▶ **Given problem**: Reproduce the listing below word for word, leaving every line unchanged.

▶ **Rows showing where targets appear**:
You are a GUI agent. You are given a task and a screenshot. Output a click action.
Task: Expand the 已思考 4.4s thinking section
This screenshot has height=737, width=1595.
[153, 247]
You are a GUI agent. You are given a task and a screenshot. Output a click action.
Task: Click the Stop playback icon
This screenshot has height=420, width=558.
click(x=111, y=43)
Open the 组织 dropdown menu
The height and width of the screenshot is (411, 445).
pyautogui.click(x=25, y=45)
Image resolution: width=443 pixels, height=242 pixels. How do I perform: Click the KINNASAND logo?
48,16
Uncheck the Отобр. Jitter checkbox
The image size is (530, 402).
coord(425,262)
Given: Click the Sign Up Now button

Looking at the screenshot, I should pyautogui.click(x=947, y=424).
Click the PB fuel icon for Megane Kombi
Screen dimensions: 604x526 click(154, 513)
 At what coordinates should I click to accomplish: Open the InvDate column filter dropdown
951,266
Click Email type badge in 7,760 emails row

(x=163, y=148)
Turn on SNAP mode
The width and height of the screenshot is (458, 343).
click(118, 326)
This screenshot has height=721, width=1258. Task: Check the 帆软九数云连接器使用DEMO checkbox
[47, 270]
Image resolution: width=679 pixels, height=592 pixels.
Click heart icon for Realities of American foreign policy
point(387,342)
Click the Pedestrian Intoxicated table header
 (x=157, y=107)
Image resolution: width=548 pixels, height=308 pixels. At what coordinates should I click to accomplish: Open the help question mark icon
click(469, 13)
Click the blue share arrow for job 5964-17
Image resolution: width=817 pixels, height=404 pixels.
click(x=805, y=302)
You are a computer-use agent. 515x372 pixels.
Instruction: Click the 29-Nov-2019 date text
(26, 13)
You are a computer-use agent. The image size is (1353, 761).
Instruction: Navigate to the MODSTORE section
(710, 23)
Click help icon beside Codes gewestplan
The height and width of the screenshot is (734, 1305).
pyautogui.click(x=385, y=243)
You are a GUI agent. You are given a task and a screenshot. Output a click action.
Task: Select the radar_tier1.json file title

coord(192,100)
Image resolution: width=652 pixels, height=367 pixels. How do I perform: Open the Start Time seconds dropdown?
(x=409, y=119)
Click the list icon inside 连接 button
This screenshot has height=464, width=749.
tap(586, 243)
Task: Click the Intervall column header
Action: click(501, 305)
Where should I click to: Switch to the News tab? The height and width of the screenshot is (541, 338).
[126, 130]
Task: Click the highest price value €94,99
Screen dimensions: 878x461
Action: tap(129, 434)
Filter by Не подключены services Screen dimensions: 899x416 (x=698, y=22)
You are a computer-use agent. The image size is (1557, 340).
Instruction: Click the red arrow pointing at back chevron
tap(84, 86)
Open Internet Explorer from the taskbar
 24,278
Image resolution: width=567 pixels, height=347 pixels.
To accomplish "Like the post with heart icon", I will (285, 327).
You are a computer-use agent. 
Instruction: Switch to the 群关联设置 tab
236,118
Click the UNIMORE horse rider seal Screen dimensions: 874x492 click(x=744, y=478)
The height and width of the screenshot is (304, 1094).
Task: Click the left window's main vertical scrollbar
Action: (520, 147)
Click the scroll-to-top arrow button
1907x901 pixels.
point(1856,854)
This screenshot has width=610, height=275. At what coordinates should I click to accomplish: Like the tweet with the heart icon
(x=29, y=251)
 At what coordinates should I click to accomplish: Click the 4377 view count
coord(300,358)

▶ **Answer in full**:
You are a GUI agent. You are given a task and a screenshot. Output a click action.
Task: Expand the 已思考 4.4s thinking section
This screenshot has height=737, width=1595.
[153, 247]
You are a GUI agent. You are given a task and a screenshot. Output a click action.
Task: Click the Stop playback icon
This screenshot has height=420, width=558.
click(x=111, y=43)
Open the 组织 dropdown menu
The height and width of the screenshot is (411, 445).
pyautogui.click(x=25, y=45)
Image resolution: width=443 pixels, height=242 pixels. How do I perform: Click the KINNASAND logo?
48,16
Uncheck the Отобр. Jitter checkbox
The image size is (530, 402).
coord(425,262)
Given: Click the Sign Up Now button

Looking at the screenshot, I should pyautogui.click(x=947, y=424).
Click the PB fuel icon for Megane Kombi
Screen dimensions: 604x526 click(154, 513)
 At what coordinates should I click to accomplish: Open the InvDate column filter dropdown
951,266
Click Email type badge in 7,760 emails row

(x=163, y=148)
Turn on SNAP mode
The width and height of the screenshot is (458, 343).
click(118, 326)
This screenshot has height=721, width=1258. Task: Check the 帆软九数云连接器使用DEMO checkbox
[47, 270]
Image resolution: width=679 pixels, height=592 pixels.
Click heart icon for Realities of American foreign policy
point(387,342)
Click the Pedestrian Intoxicated table header
 (x=157, y=107)
Image resolution: width=548 pixels, height=308 pixels. At what coordinates should I click to accomplish: Open the help question mark icon
click(469, 13)
Click the blue share arrow for job 5964-17
Image resolution: width=817 pixels, height=404 pixels.
click(x=805, y=302)
You are a computer-use agent. 515x372 pixels.
Instruction: Click the 29-Nov-2019 date text
(26, 13)
You are a computer-use agent. The image size is (1353, 761).
Instruction: Navigate to the MODSTORE section
(710, 23)
Click help icon beside Codes gewestplan
The height and width of the screenshot is (734, 1305).
pyautogui.click(x=385, y=243)
You are a GUI agent. You are given a task and a screenshot. Output a click action.
Task: Select the radar_tier1.json file title

coord(192,100)
Image resolution: width=652 pixels, height=367 pixels. How do I perform: Open the Start Time seconds dropdown?
(x=409, y=119)
Click the list icon inside 连接 button
This screenshot has height=464, width=749.
tap(586, 243)
Task: Click the Intervall column header
Action: click(501, 305)
Where should I click to: Switch to the News tab? The height and width of the screenshot is (541, 338).
[126, 130]
Task: Click the highest price value €94,99
Screen dimensions: 878x461
Action: tap(129, 434)
Filter by Не подключены services Screen dimensions: 899x416 (x=698, y=22)
You are a computer-use agent. The image size is (1557, 340).
Instruction: Click the red arrow pointing at back chevron
tap(84, 86)
Open Internet Explorer from the taskbar
 24,278
Image resolution: width=567 pixels, height=347 pixels.
To accomplish "Like the post with heart icon", I will (285, 327).
You are a computer-use agent. 
Instruction: Switch to the 群关联设置 tab
236,118
Click the UNIMORE horse rider seal Screen dimensions: 874x492 click(x=744, y=478)
The height and width of the screenshot is (304, 1094).
Task: Click the left window's main vertical scrollbar
Action: (520, 147)
Click the scroll-to-top arrow button
1907x901 pixels.
point(1856,854)
This screenshot has width=610, height=275. At what coordinates should I click to accomplish: Like the tweet with the heart icon
(x=29, y=251)
 At what coordinates should I click to accomplish: Click the 4377 view count
coord(300,358)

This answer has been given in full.